Зерно этого многозначительного разговора — фраза чрезвычайной значимости: "У нас он волен, что хочет, то и делает; у нас не их нравы". Речь идет не о дурном характере Петра, но о форме правления. О самодержавии. Частный случай — нарушение порядка престолонаследования — естественно трактовался как порок самодержавной системы.
Этот мотив — осуждение самодержавия как института — возникает в течение следствия не единожды. Так, 12 мая от царевича потребовали подтвердить такое на него показание: "Царевич говаривал: два-де человека на свете как Боги: папа Римский да царь Московский; как хотят, так делают". Царевич подтвердил. В этой связи весьма многозначительны имена двоих собеседников — Ягужинский или Макаров.
Павел Ягужинский — генерал-прокурор Сената, "новый человек" из простолюдинов, всем обязанный Петру, один из ближайших к нему в последние годы людей.
Алексей Макаров — кабинет-секретарь Петра, его правая рука.
Кто бы из них ни участвовал в этом криминальном заговоре — суть дела не меняется. Идея несправедливости самодержавия жила уже в головах ближайших к царю лиц.
Можно было бы усомниться в правдивости показания Алексея, если бы мы не знали дальнейшего. В 1730 году, когда появилась возможность форму правления изменить, упразднив или ограничив самодержавие, оба — и Ягужинский, и Макаров — проявили себя вполне определенно. Как уже говорилось, в решающие часы Ягужинский высказался без обиняков: "Долго ли нам терпеть, что нам головы секут; теперь время, чтоб самодержавию не быть!"
Макаров в те же дни принял участие в составлении конституционных проектов.
Сетования благополучного Ягужинского, взлетевшего именно при самодержавии — и благодаря ему! — на самые верхи власти, — свидетельство кризиса системы. Самодержавный произвол, полная личная незащищенность пугали его не меньше, чем проштрафившегося и пострадавшего еще до "дела Алексея" Кикина.
Но еще более красноречиво реагировал на это мучительное чувство личной незащищенности, на тягостное ощущение неправильности хода жизни другой счастливец и удачник — князь Василий Владимирович Долгорукий.
В первый день следствия, еще не испытывая никакого давления, отвечая на вопросные пункты от 4 февраля, Алексей неожиданно в самом конце ответов сообщил нечто, о чем его вовсе не спрашивали: "Будучи при Штети-не, князь Василий Долгорукий, едучи верхом, со мною говорил: "Кабы-де на Государев жестокий нрав да не царица, нам бы-де жить нельзя: я бы-де в Штетине первый изменил"".
Чрезвычайно важно, что это показание идет сразу — хотя и без видимой связи — после пересказа крамольного разговора с Нарышкиным, Ягужинским или Макаровым.

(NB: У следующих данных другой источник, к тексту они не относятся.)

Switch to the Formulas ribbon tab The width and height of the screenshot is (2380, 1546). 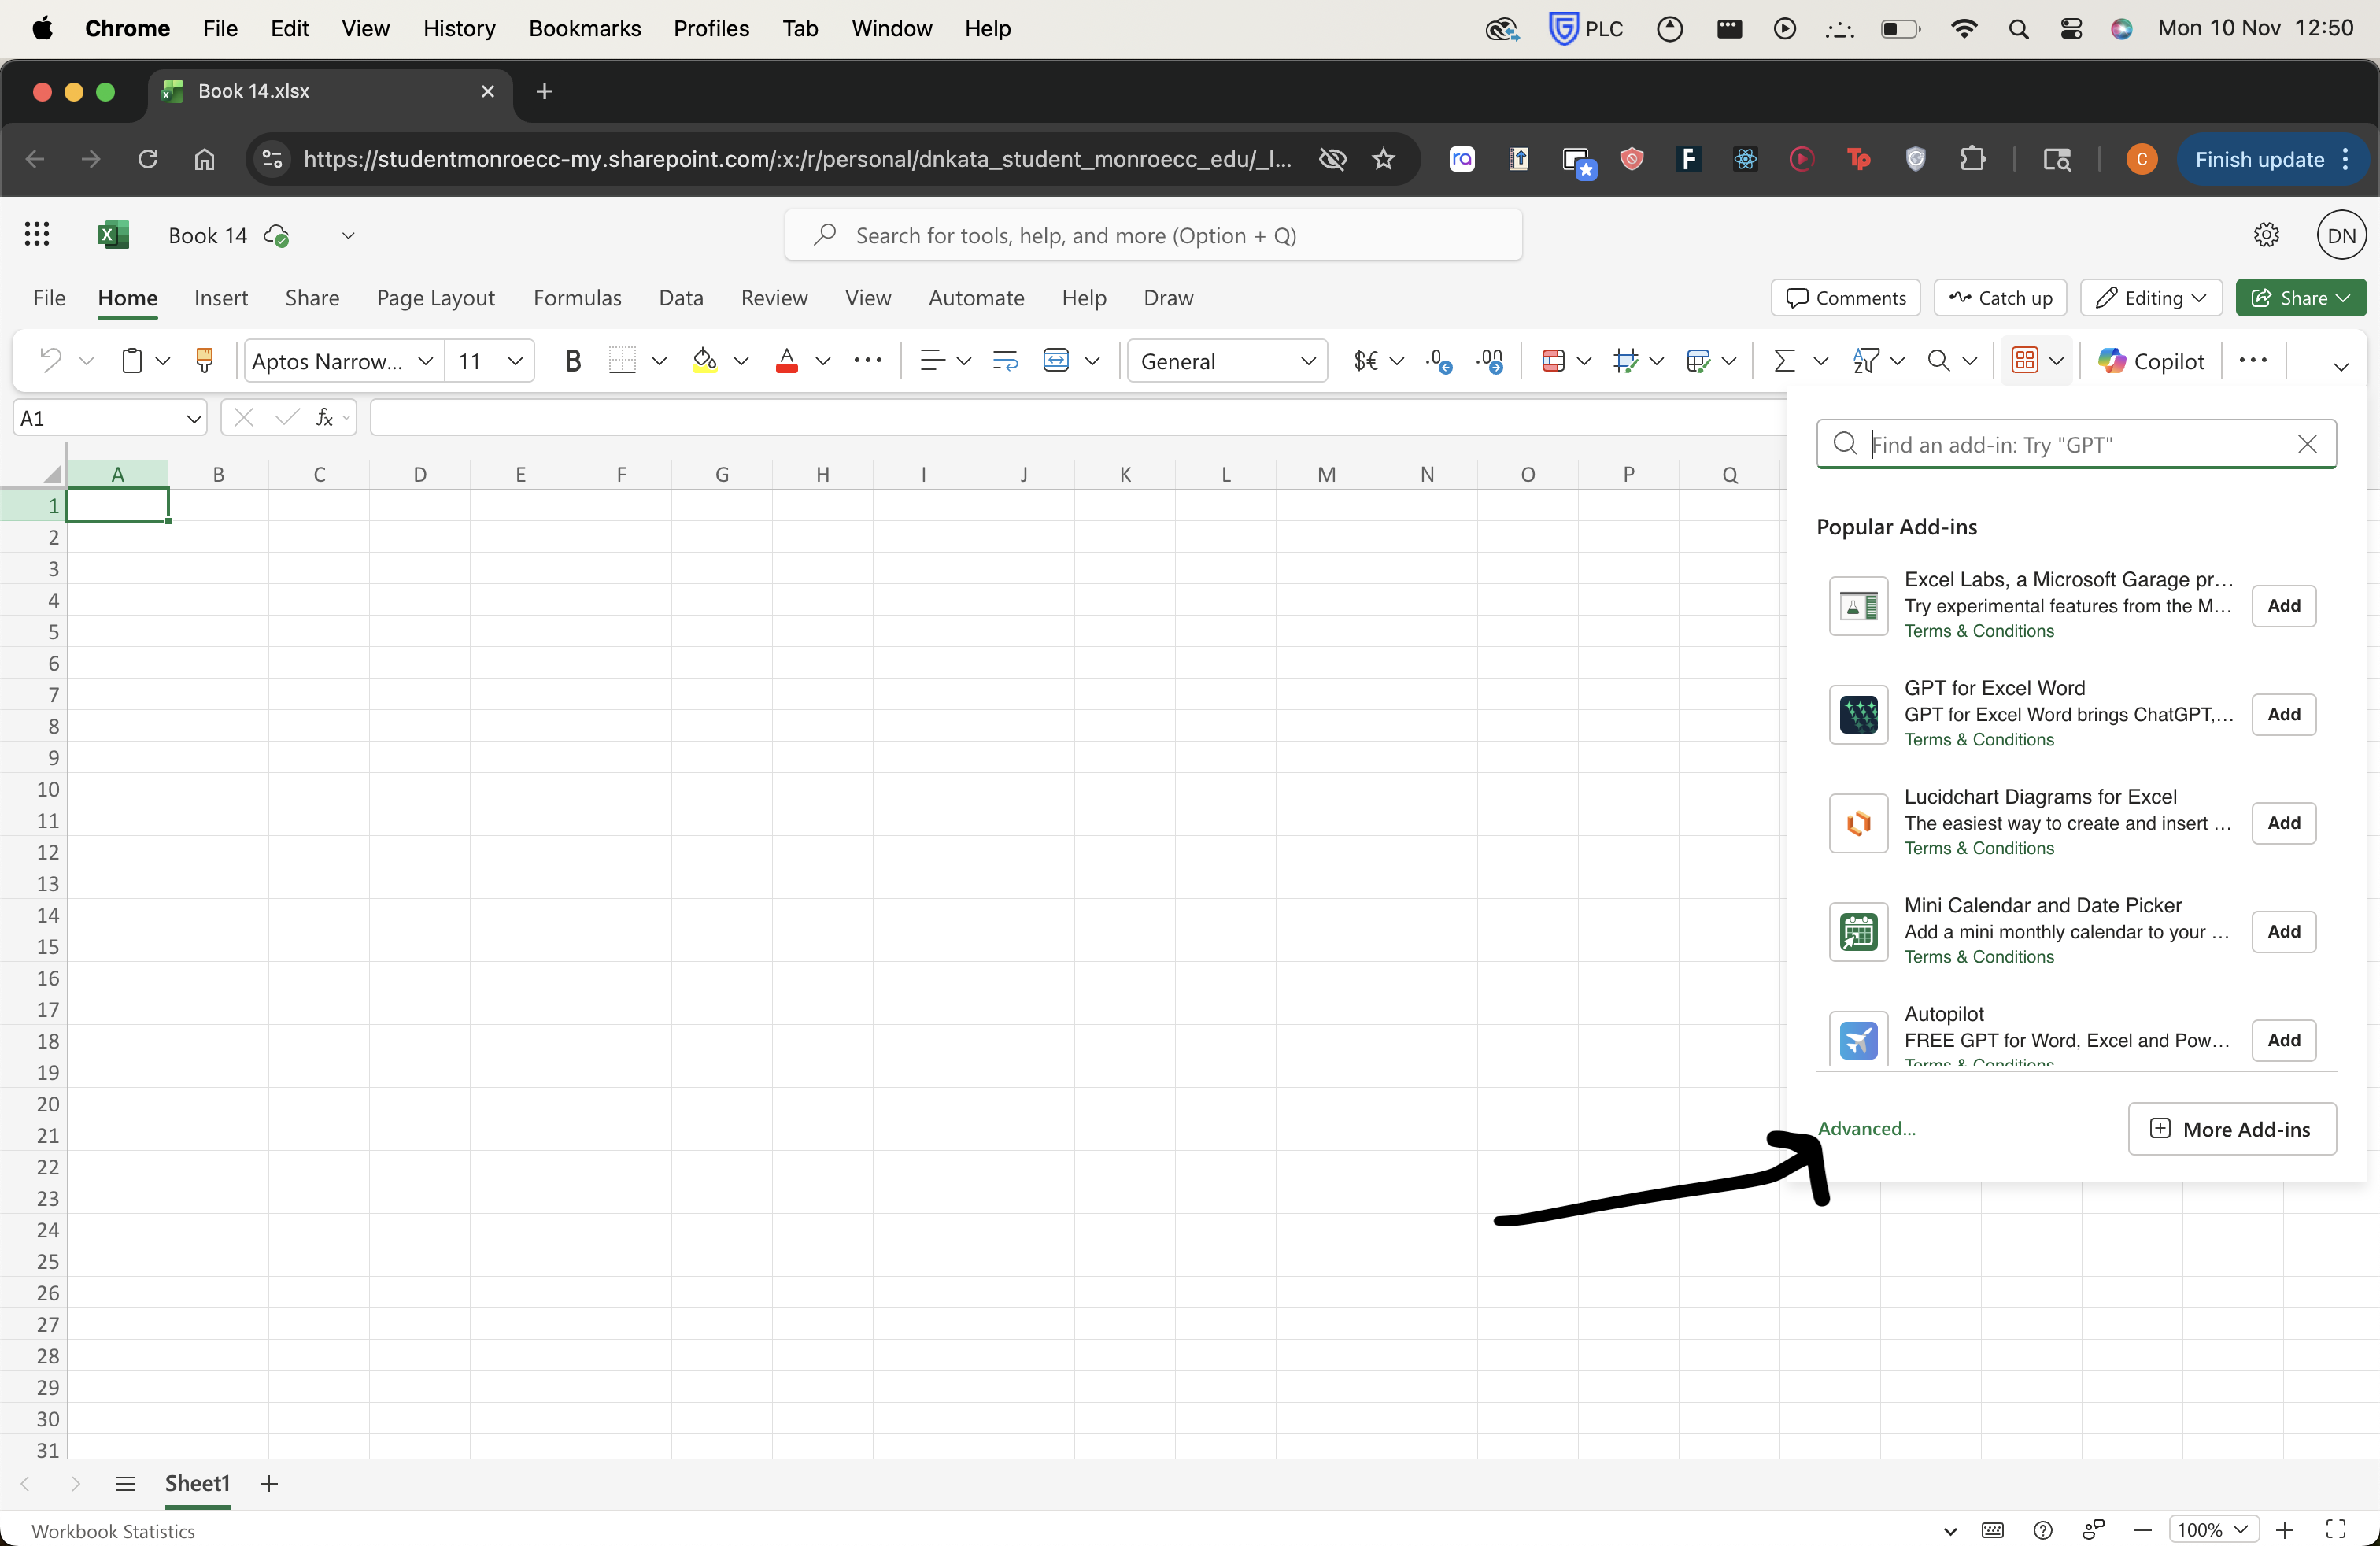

В голове Алексея и заявление Долгорукого, и сетования остальных складываются в единое явление: тяжкое недовольство "больших персон" своим положением и положением в стране. Придумать фразу Долгорукого Алексей не мог в силу ее парадоксальности — Долгорукий говорит как о единственной защите от самодурства Петра о мачехе царевича. Говорит это Алексею, зная о его отношении к мачехе. Гордый своей родовитостью Рюрикович вынужденно признает над собой покровительство пасторской служанки, простолюдинки, которую наверняка втайне презирал.
Ситуация, если вдуматься, потрясающая — один из столпов армии и режима вообще, человек, которому царь доверяет безоговорочно, декларирует свою готовность к измене! Каково же должно быть его душевное состояние и степень его недовольства!
Этот разговор происходил в 1713 году. И уже тогда генерал ведет его с наследником как с политическим единомышленником. И пусть это заявление — только вспышка и лавры князя Курбского князя Долгорукого не прельщали, но оно свидетельствует о драматичности процессов, происходивших в петровском окружении.